On August 1 he gave the news to the press: the Rhythm Boys would be playing the Keith-Albee, Orpheum, and Proctor vaudeville circuit. Whiteman did, as he promised, bring them in for several studio sessions, but otherwise the boys were on their own for six months, through February 1929. While the band toured in the East, the Rhythm Boys traveled to their first stop: the Proctor Theater in Yonkers. They played most major Midwestern cities and a few eastern ones, dipping as far south as Nashville, usually to great acclaim. At each venue they were introduced by a life-size plywood cutout of Paul and a transcription of his voice. “Ladies and gentlemen,” it proclaimed, “I take great pleasure in presenting to you my Rhythm Boys.” 41
They began the tour in high spirits. The double challenge of big-time vaudeville and autonomy invigorated them, though not musically. For a while they worked out a comedy dance routine to “Baby Face,” taking turns as they parodied what Al described as “dime-a-dozen dance routines by second rate hoofers.” 42 Despite the jokey intent, those “corny” steps proved a useful part of Bing’s apprenticeship; he used them throughout his career, not only in routines with Bob Hope and Fred Astaire but in comic time steps and hand gestures that defined his persona in numerous films and TV shows. The boys also worked out a comic mind-reading routine, with Harry and Al engaging the audience as Bing did the swami bit onstage in a turban (prefiguring a routine in the 1946 Road to Utopia). Bing acknowledged, “We had indifferent success. We went up and down. It depended. See, we’d been in vaudeville a lot and we’d been watching a lot of comics and we wanted to do comedy. And as a result, we weren’t singing hardly anything. And the managers of the different hotels and theaters objected to this strenuously. They thought they were booking a record seller, you know.” 43
Playing only two shows a day, beginning at 2:00 P.M., Bing and Al spent mornings on the golf course, renewing their friendship and perfecting their games; they played about equally well and always for a small amount of money. To their surprise, most of the best private courses in each city granted them admission. Harry didn’t play, but he kept busy writing songs and nursing his flask. In Columbus, Ohio, they shared a bill with Jack Benny, who, learning of their mania for golf, asked whether he could join Bing and Al in a game. They had already made arrangements at the Scioto Country Club (where Jack Nicklaus learned to play) and so changed their reservation to a threesome, arriving early the next morning in their plus fours. After three or four holes, Bing hit his ball over a fence into a cow pasture. “That’s a new ball,” Bing complained, and climbed over the fence to get it. 44 As he searched the pasture, Al and Jack heard a frightful bellowing and turned to see a mammoth black bull galloping toward Bing. As they yelled warnings, Bing took off like buckshot, barely making it over the fence in time. Shaken, they laughed it off, as they tended to do with most things.
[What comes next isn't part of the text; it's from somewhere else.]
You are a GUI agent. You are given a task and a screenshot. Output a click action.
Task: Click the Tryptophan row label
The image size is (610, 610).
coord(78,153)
The Rhythm Boys usually managed to look good onstage in their blue blazers and white flannels. Harry stood five foot six but usually sat at the piano; Bing was five nine and Al five ten. Variety recognized them as a potential hit “with the younger generation, particularly the flaps [girls]” 45 but was less pleased with the material. Robert Landry, who had written the first review of Bing and Al in San Francisco and was now reporting from New York, saw “ample room for improvement” in the fifteen-minute act: “Little too much of sameness about the horseplay. More rhythm and melody and less slamming of the music rack suggested.” With “elimination and improvements,” he thought, they would be “a consistent zowie.” 46 They ignored the advice, preferring to rack up hilarity on- and offstage.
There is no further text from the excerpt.